Question about which tools to use, bugs, the best way to implement a function, etc should go here. Don't forget to see if your question is answered in the wiki first! When in doubt post here.
Yes, glibc is much better than newlib that is supposedly a piece of ****. Nonetheless, it's also much harder to port, but it can be ported if you put in considerable effort. Basically porting anything involves modifying it so it runs on your platform and then cross-compiling it.
Looking at the ported OSes (basically only Linux) it quickly becomes apparent that glibc is not a good target for a non-unix-based OS. You would at least want to see some radically different OSes being ported like Windows, QNX, Mac OS to even consider it.
rdos wrote:Looking at the ported OSes (basically only Linux) it quickly becomes apparent that glibc is not a good target for a non-unix-based OS. You would at least want to see some radically different OSes being ported like Windows, QNX, Mac OS to even consider it.

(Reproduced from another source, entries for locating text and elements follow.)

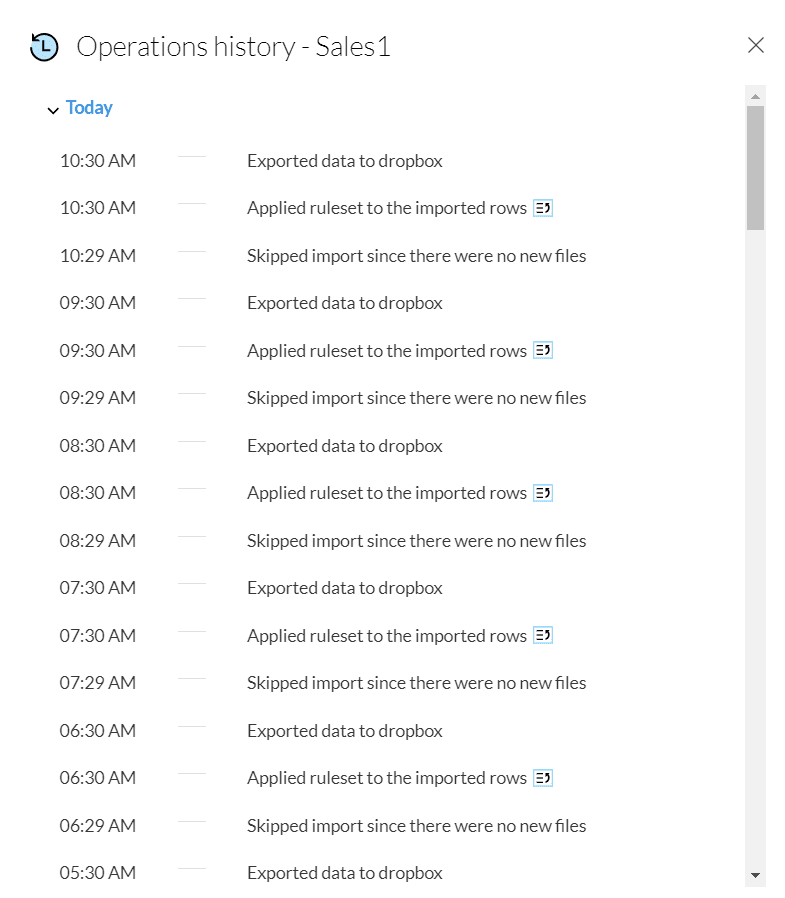
Task: Collapse the Today section chevron
Action: [53, 110]
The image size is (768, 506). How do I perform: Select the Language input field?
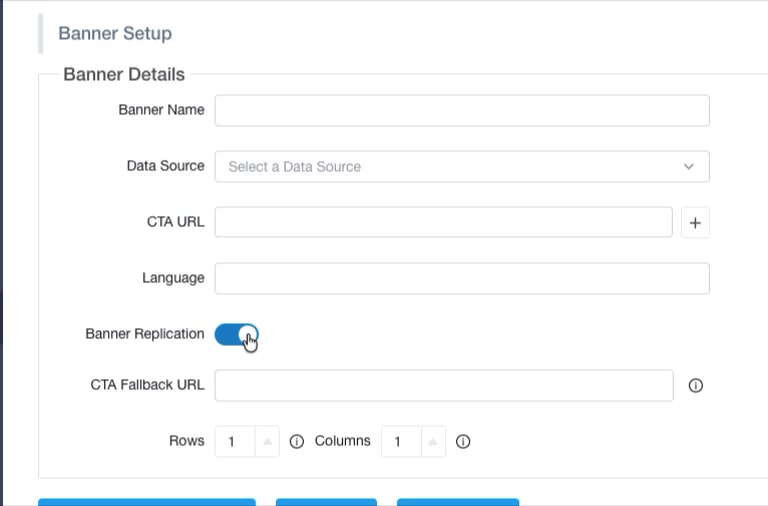click(x=462, y=278)
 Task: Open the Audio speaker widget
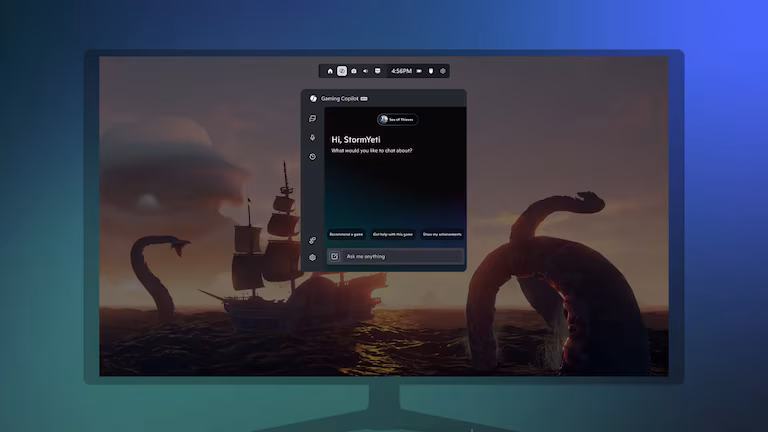pyautogui.click(x=365, y=71)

What do you consider is the easiest to port C-library for non-UNIX like operating systems?
You'd probably want to have a look at PDCLib which is public domain and attempts to be very standards compliant with the C standard, while avoiding Unixisms/Posixisms. It's supposed to be very portable.

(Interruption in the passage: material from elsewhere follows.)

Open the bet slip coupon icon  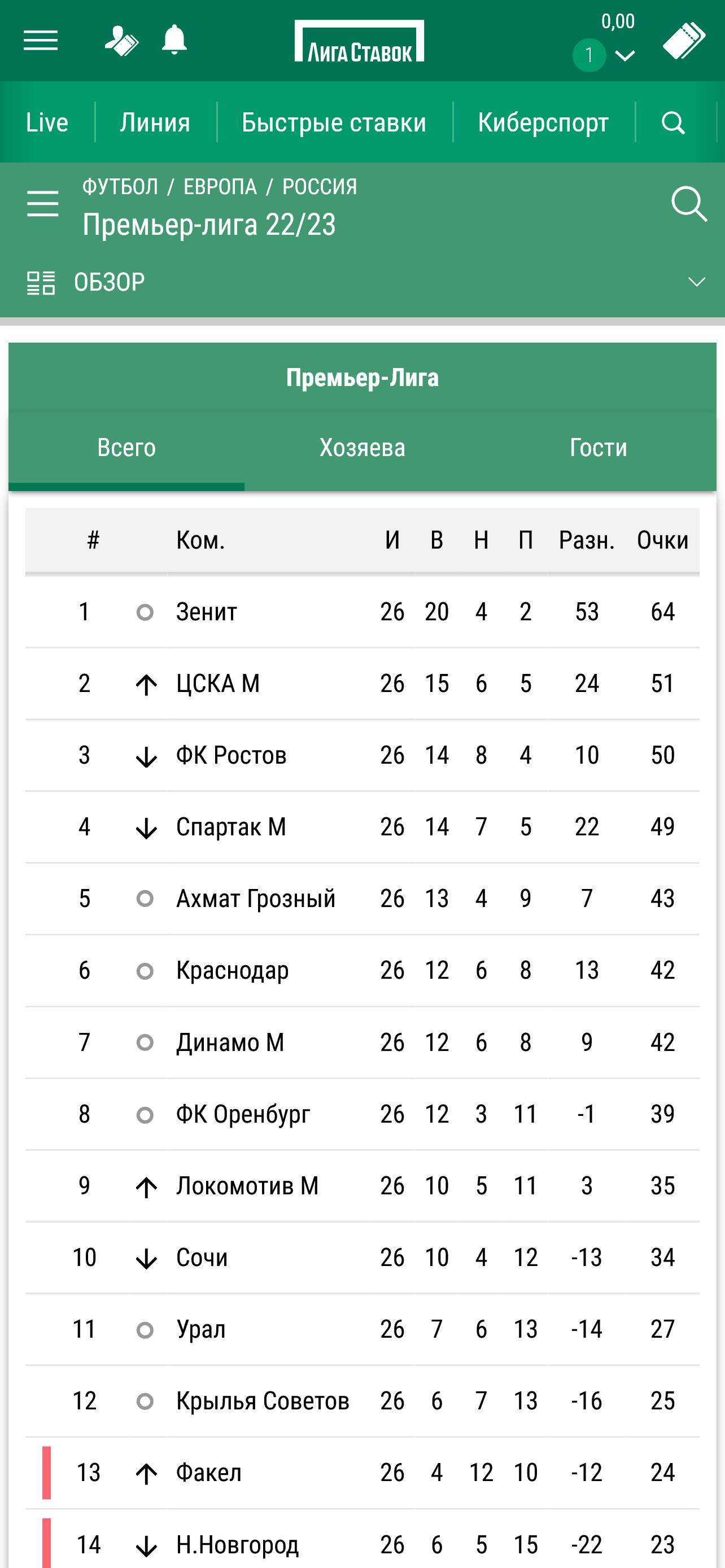tap(684, 41)
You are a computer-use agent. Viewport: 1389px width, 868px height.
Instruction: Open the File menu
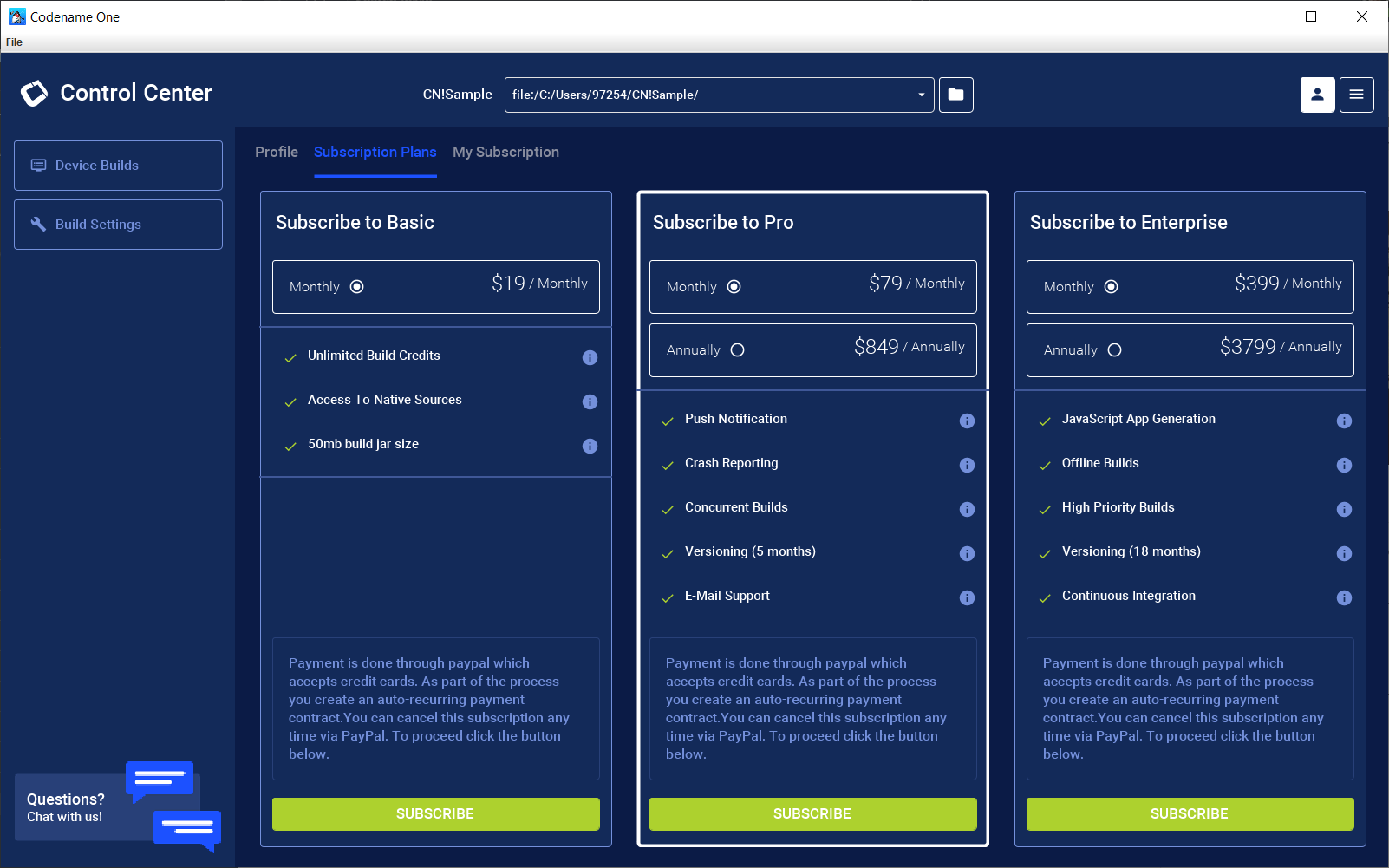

there are some tools who can build reduced glibc, like tinylibc or other, it works from the source tree of glibc and then compile and link only the files that are required by a set of application, it can be helpfull to decrease the amount of work if you don't need to have all the function of the glibc, probably older versions are also simpler, depend on the level of compatibility you want it to have, and glibc is updated frequently and it would be hard to catch up with all versions and port them, maybe the easiest way would be to have the linux kernel api emulated , but even kernel api change regulary, linux can works fine because they have lot of developers and good organisation to mannage big project and distributions with dependencies but it would be hard to follow all the update and having a up to date ported glibc all the time,there are many other libc that can be mostly compatible with it, minus some crt functions specific to gcc
But could not figure out How to create the upper layer, to successfully do that.

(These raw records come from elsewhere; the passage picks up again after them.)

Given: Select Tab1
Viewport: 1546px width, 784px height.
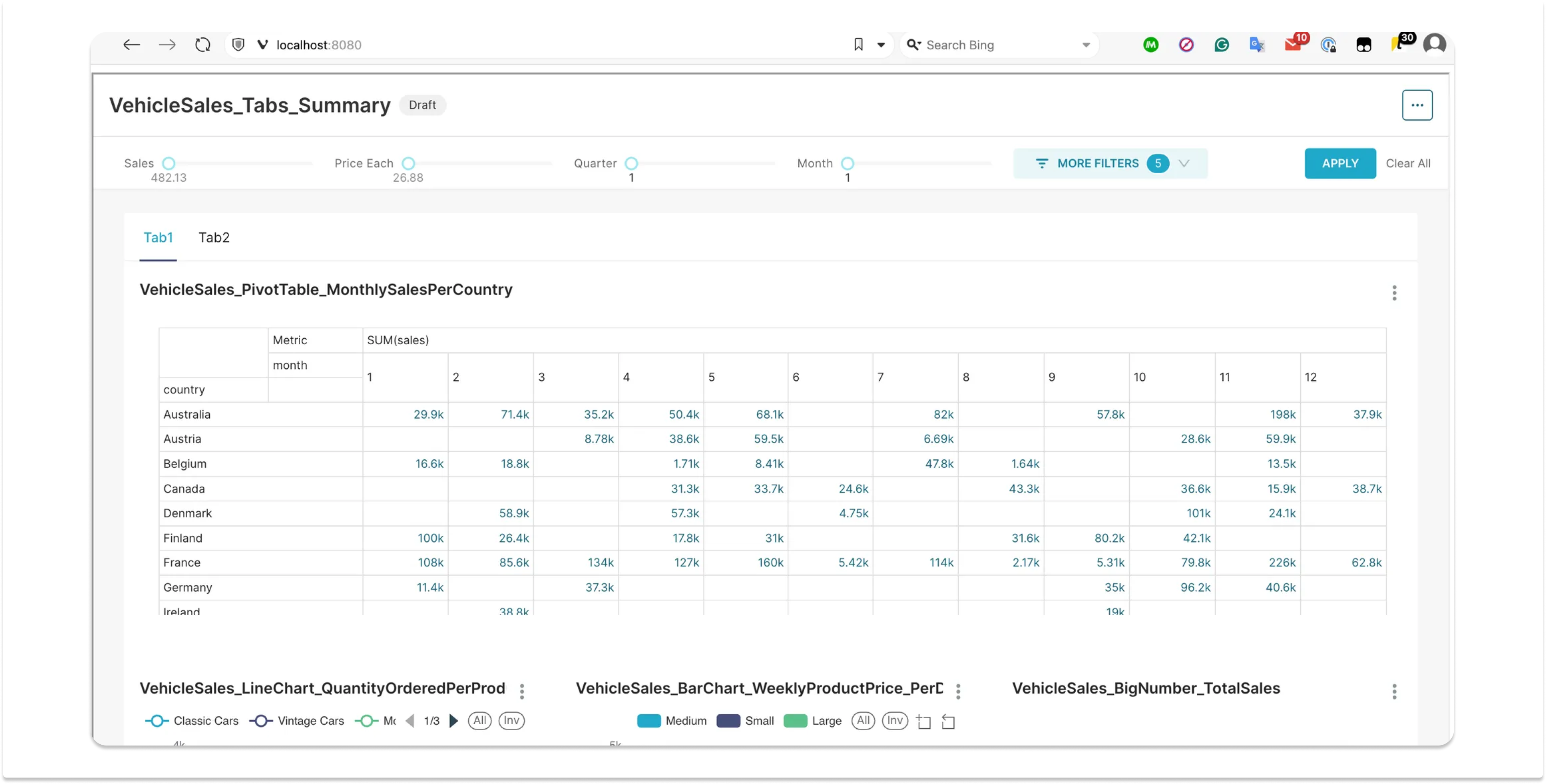Looking at the screenshot, I should 158,238.
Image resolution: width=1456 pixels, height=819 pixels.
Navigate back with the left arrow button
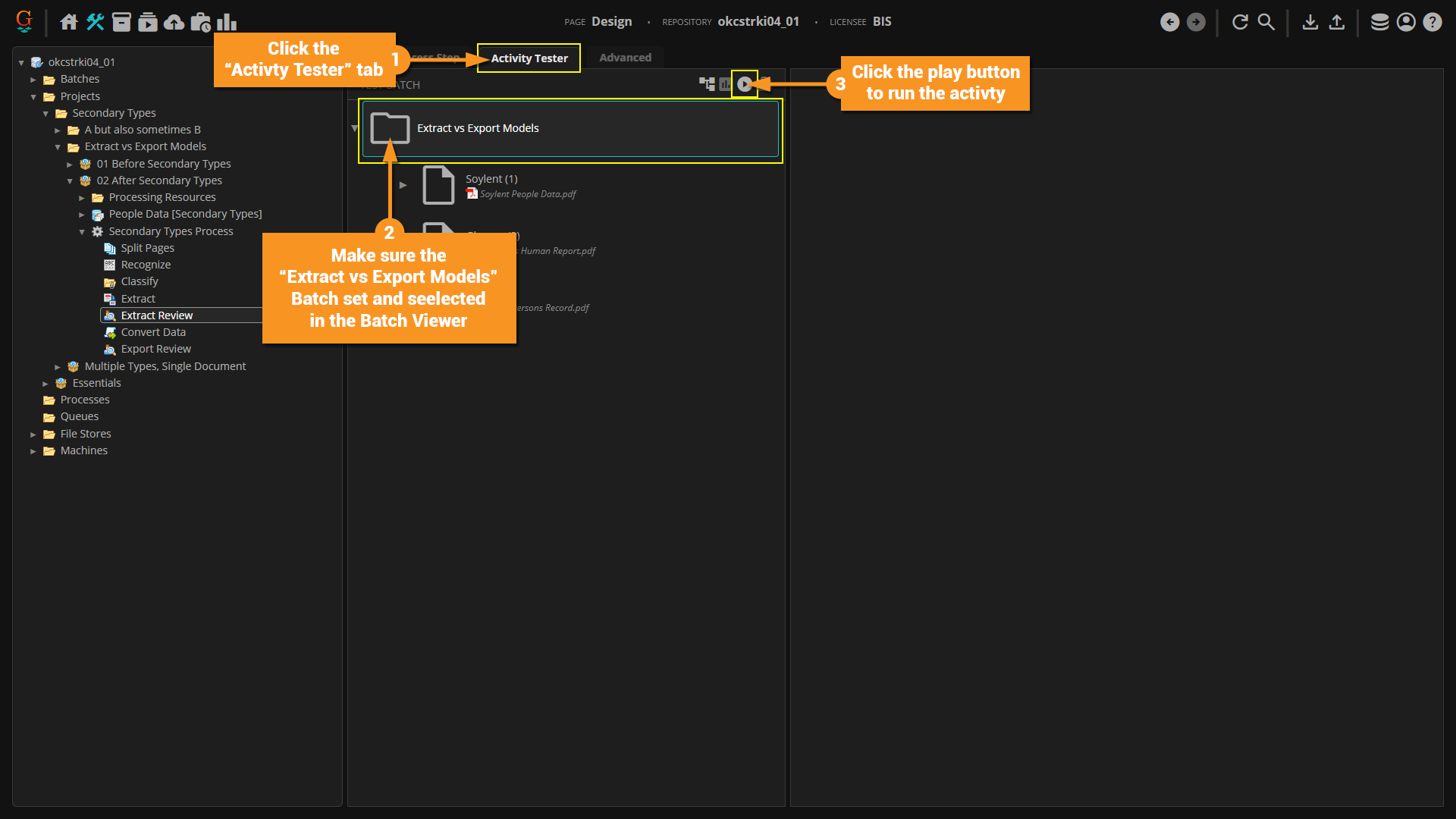pos(1169,22)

How ever, Now I am thinking it would be practical to stick with the NewLib or uClibc.
And could this come handy building toolchains? http://kegel.com/crosstool
Hi Protan, perhaps you should make your own thread.
This community is about creating your own operating system - this is what the tutorial teach you, although many have a common Unix background as many hobby operating systems are Unix-like (more or less). The tutorials are not completed, you cannot follow them and magically get a full operating system - no, you have to do the hard work yourself and these documents are but guides and advise.
I would advise you to read the beginner materials on the osdev wiki and following the Bare Bones tutorial as the first steps on making our own operating system.